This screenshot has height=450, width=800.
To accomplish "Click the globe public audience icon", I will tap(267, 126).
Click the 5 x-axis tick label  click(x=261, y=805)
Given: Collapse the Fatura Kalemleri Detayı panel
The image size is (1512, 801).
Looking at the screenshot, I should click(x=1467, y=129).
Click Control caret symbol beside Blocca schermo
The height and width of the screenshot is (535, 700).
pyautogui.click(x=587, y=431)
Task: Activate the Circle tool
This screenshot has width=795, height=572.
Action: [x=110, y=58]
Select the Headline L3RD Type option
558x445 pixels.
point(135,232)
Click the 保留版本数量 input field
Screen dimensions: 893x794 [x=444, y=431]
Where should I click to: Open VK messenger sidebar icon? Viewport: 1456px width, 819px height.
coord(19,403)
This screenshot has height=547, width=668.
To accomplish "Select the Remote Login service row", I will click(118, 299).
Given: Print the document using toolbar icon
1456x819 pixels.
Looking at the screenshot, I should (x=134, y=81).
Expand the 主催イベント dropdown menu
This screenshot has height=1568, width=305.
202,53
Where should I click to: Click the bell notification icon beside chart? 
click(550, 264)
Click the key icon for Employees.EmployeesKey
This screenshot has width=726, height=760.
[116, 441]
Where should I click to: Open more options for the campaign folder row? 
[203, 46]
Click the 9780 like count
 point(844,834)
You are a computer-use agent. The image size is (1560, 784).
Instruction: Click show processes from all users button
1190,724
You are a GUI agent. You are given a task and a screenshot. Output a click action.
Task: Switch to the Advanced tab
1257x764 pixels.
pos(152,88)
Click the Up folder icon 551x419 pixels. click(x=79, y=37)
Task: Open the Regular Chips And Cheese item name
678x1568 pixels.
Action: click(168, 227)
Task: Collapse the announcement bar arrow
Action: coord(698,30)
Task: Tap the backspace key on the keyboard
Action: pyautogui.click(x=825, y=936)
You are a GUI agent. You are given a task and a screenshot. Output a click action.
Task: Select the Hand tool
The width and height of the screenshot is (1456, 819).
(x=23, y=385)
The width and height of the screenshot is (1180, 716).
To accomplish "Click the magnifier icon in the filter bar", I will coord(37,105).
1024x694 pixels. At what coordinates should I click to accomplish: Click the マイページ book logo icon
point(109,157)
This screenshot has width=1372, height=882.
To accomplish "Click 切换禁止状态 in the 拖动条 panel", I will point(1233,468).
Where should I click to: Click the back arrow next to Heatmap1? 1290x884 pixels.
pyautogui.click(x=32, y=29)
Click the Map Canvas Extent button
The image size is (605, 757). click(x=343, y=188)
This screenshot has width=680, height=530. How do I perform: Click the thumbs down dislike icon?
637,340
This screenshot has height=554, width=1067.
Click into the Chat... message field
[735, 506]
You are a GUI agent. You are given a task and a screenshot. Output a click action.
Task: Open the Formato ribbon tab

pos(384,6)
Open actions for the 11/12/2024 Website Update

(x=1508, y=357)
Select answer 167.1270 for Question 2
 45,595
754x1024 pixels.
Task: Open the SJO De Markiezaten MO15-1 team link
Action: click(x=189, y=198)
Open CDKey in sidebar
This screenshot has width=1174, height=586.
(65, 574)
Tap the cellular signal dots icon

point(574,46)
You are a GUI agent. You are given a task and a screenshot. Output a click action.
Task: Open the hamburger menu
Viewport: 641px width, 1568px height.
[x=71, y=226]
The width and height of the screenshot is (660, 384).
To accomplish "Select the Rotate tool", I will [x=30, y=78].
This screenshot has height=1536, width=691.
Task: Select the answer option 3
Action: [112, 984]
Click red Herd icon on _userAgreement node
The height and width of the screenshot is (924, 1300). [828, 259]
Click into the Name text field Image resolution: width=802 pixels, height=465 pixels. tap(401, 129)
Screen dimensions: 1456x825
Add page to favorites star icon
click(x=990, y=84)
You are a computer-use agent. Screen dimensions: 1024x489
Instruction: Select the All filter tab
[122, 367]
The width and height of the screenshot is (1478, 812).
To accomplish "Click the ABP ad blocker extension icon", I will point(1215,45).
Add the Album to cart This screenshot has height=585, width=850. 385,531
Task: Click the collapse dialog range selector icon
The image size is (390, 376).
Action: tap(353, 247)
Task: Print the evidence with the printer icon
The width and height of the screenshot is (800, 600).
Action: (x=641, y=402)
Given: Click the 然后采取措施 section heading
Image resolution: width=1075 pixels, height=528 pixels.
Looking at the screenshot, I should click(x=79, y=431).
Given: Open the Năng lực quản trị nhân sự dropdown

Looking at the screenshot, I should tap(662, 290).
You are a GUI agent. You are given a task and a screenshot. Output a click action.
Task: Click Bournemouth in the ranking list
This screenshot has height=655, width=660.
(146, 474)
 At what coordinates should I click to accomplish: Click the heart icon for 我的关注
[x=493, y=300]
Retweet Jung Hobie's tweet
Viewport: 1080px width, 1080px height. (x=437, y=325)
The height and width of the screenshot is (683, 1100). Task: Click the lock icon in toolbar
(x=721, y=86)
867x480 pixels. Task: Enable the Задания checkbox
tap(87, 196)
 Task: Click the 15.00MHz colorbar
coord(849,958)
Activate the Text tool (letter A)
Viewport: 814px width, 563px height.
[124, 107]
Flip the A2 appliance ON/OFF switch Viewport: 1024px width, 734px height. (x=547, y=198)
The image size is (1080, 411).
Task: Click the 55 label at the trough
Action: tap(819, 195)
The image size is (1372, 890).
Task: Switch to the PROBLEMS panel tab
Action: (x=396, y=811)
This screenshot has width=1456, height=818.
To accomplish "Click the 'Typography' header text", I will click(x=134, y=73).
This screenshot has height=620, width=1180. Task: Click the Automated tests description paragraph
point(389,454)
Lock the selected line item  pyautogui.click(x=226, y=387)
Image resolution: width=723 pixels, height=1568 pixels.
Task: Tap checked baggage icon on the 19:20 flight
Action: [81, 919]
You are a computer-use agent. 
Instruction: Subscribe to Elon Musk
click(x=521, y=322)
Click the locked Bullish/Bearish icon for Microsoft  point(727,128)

============

Stated task → Copy the records above word for word, from their first line through the line containing "pyautogui.click(x=587, y=431)", including both.

Exercise result →
This screenshot has height=450, width=800.
To accomplish "Click the globe public audience icon", I will tap(267, 126).
Click the 5 x-axis tick label  click(x=261, y=805)
Given: Collapse the Fatura Kalemleri Detayı panel
The image size is (1512, 801).
Looking at the screenshot, I should click(x=1467, y=129).
Click Control caret symbol beside Blocca schermo
The height and width of the screenshot is (535, 700).
pyautogui.click(x=587, y=431)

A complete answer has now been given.